→ **SELECTED PASSAGE**
^^^^^^^^^^^^^^^^
Marc S Throop v. Gull Lake Community Schools
335403
| Mich. Ct. App. | Nov 16, 2017Background
- Plaintiff was longtime full-time athletic director for Gull Lake Community Schools (GLCS), retired June 2013, then rehired August 2013 in a part‑time position under a 1‑page Memorandum.
- In Feb 2015 financial discrepancies were found in gate cash receipts; plaintiff admitted taking money but said it was for legitimate school purposes.
- Superintendent Christopher Rundle investigated, relieved plaintiff of duties, sent a termination letter, and issued a press release.
- Plaintiff sued GLCS and five employees for breach of contract, tortious interference, intentional infliction of emotional distress, defamation, false light, and gross negligence.
- Defendants moved for summary disposition arguing (1) plaintiff was an at‑will employee so no breach, and (2) governmental immunity barred the tort claims. Trial court granted summary disposition; plaintiff appealed.
^^^^^^^^^^^^^^^^
→ **DATA EXCERPT**
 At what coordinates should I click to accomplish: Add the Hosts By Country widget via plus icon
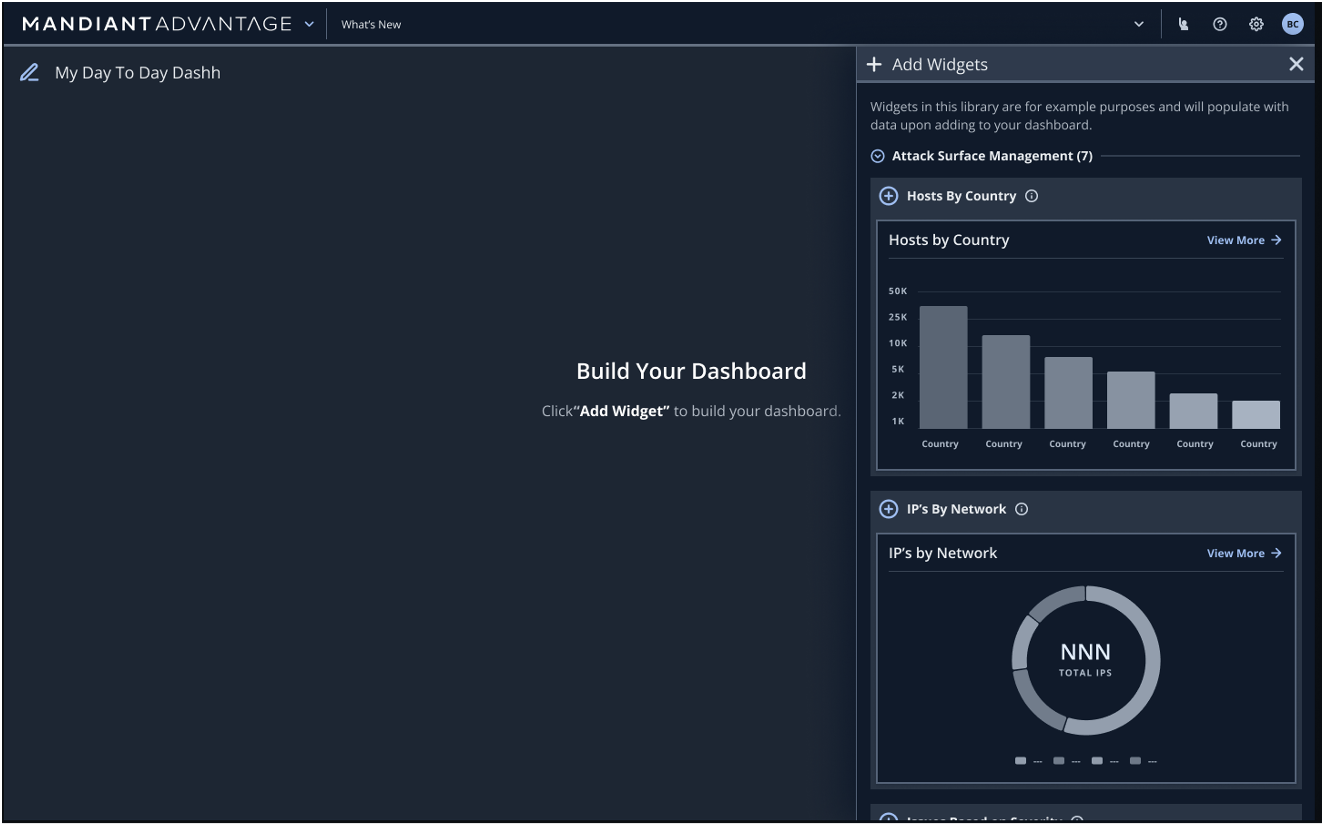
^^^^^^^^^^^^^^^^
Could you carry on the Throop v. Gull Lake case summary from the point where it stops? The material after the case summary is separate from it.

Issues
| Issue | Plaintiff's Argument | Defendant's Argument | Held |
|---|---|---|---|
| Whether plaintiff had a definite‑term or just‑cause employment contract | Plaintiff contends his long service and GLCS bylaws created a contractual expectation of just‑cause and/or definite term | Defendants point to the 1‑page Memorandum (no term, no just‑cause) and argue at‑will status | Memorandum controlled; no definite term or just‑cause; plaintiff was at‑will, so breach claim fails |
| Whether GLCS bylaws/policies created enforceable job‑security rights | Plaintiff says bylaws/procedures gave rise to a legitimate expectation of job security and required board approval for firing | Defendants say bylaws only set procedural disciplinary steps and do not negate at‑will presumption | Bylaws do not establish just‑cause or definite term; procedural provisions alone insufficient to overcome at‑will presumption |
| Whether GLCS (the school district) is liable for plaintiff’s tort claims | Plaintiff argues immunity exceptions apply or were not pleaded; seeks to hold district accountable | Defendants assert GLCS is a governmental agency performing a governmental function and is immune under GTLA | GLCS is a governmental agency engaged in a governmental function (school operations); immunity applies and plaintiff failed to plead an applicable exception |
| Whether individual defendants are immune (superintendent vs. lower‑level staff) | Plaintiff contends Rundle lacked authority for termination/press release and that low‑level staff were grossly negligent/proximate cause | Defendants assert absolute immunity for the highest executive (Rundle) acting within authority and statutory immunity for lower‑level employees absent gross negligence | Rundle (highest appointive executive) acted within executive authority and is absolutely immune; lower‑level employees were protected under GTLA because plaintiff failed to show gross negligence that was the proximate cause |
Key Cases Cited
- Lytle v. Malady, 458 Mich 153 (rebutting at‑will presumption requires definite term or just‑cause provision)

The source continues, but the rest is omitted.